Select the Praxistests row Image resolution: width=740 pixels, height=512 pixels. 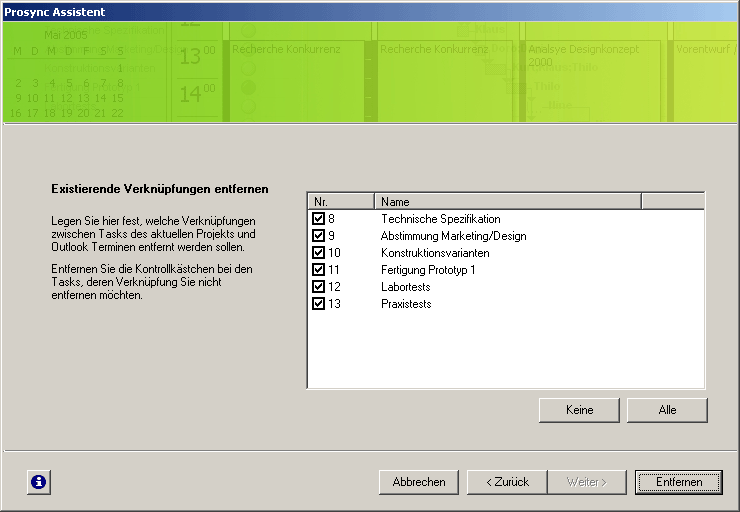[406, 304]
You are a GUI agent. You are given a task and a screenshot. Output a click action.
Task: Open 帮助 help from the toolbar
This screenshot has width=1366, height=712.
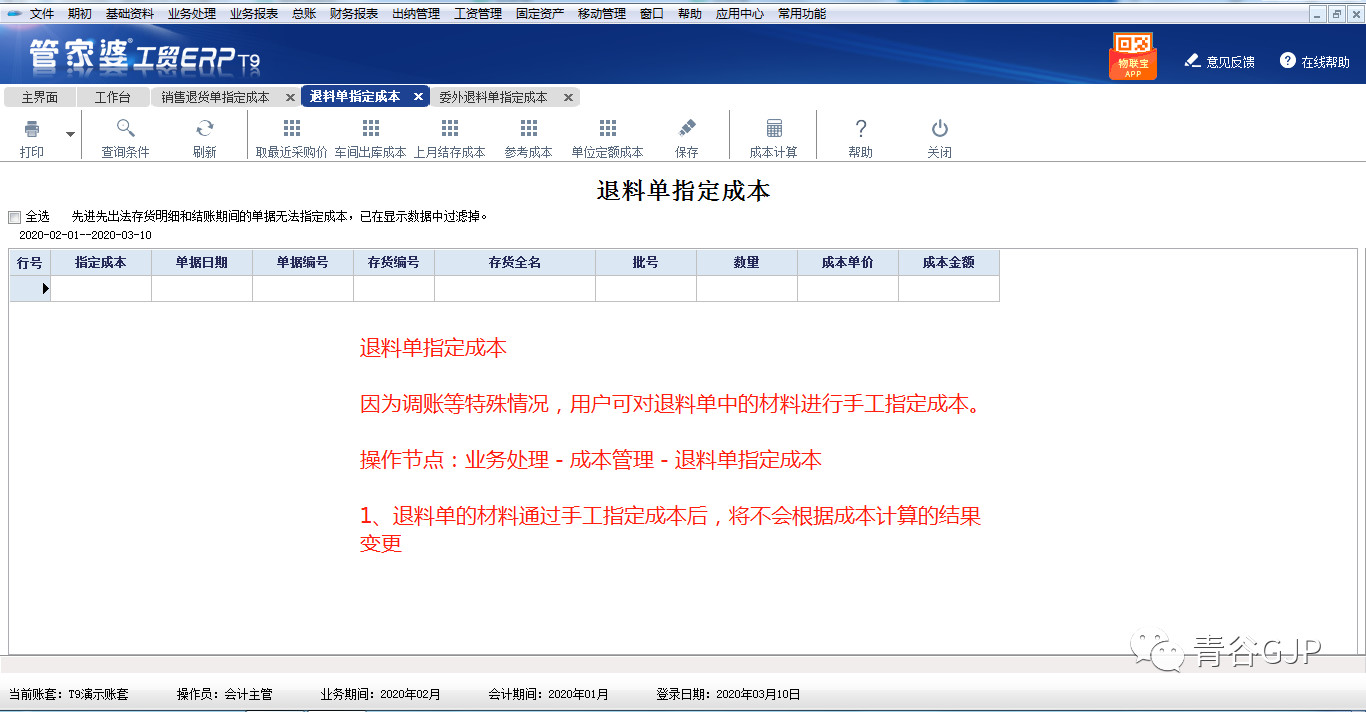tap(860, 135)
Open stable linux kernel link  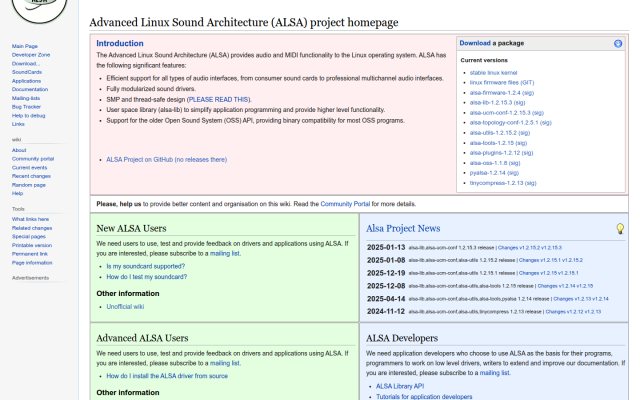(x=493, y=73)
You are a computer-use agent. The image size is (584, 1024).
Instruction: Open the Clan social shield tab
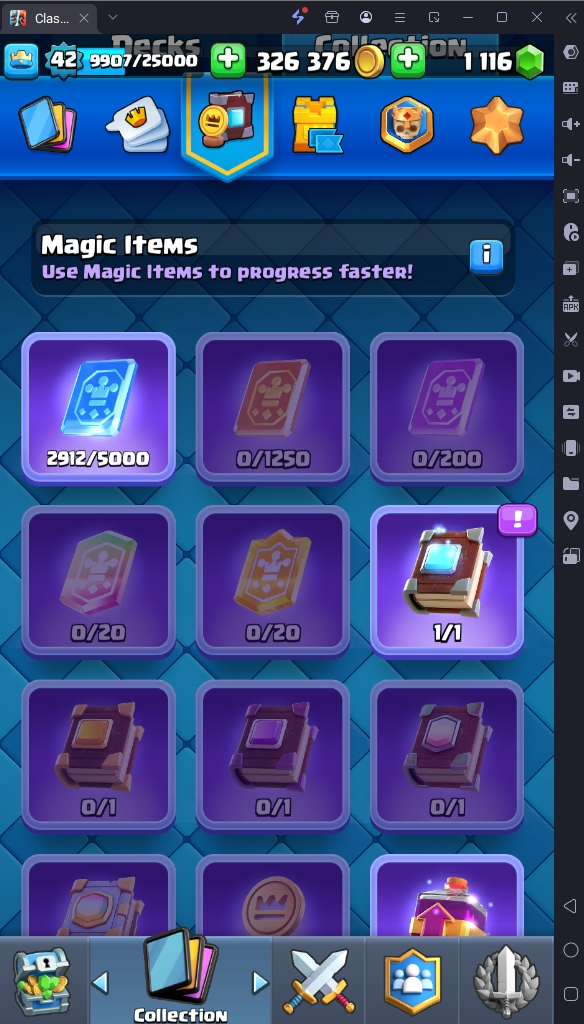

++++

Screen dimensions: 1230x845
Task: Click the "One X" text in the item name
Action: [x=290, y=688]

++++

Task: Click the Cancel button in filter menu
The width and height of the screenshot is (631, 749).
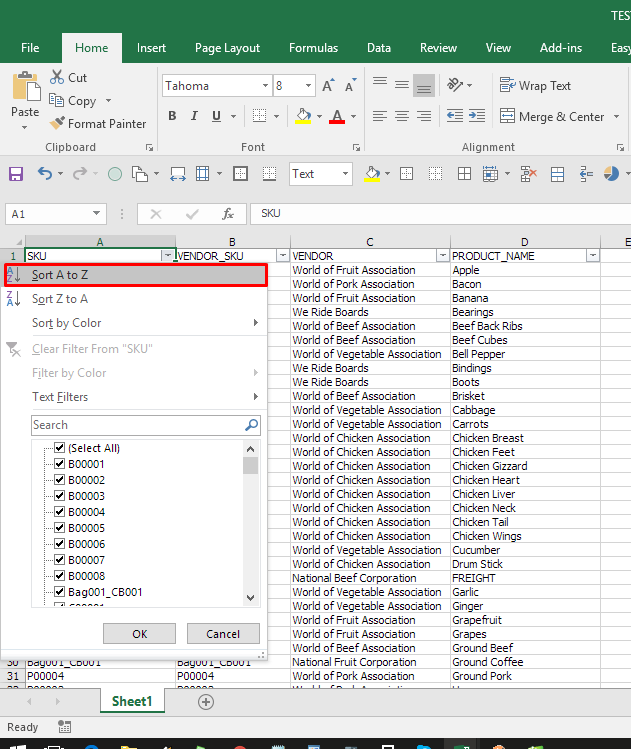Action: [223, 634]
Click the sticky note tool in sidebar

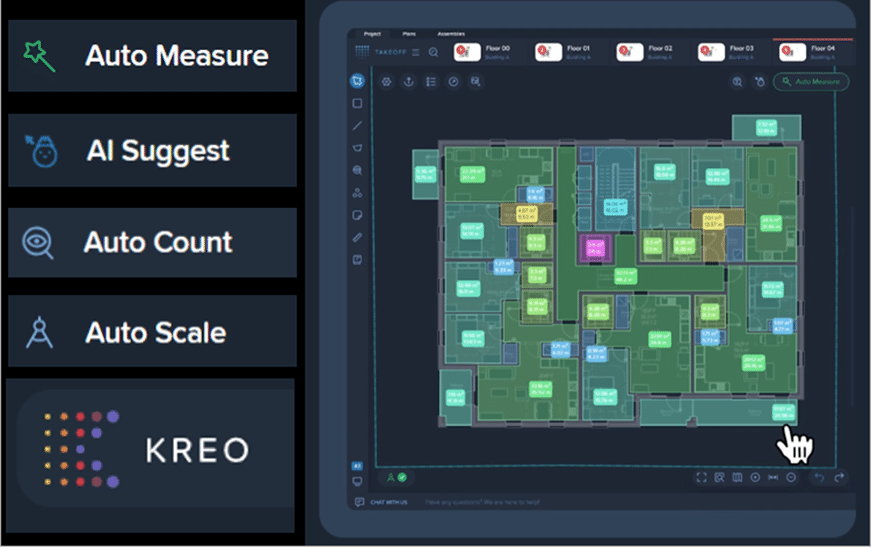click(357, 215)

++++

**TASK BRIEF**
Across the whole listing above, count each line in which the string "agent" occurs; respond with that number only.

**RESULT OF THIS TASK**
2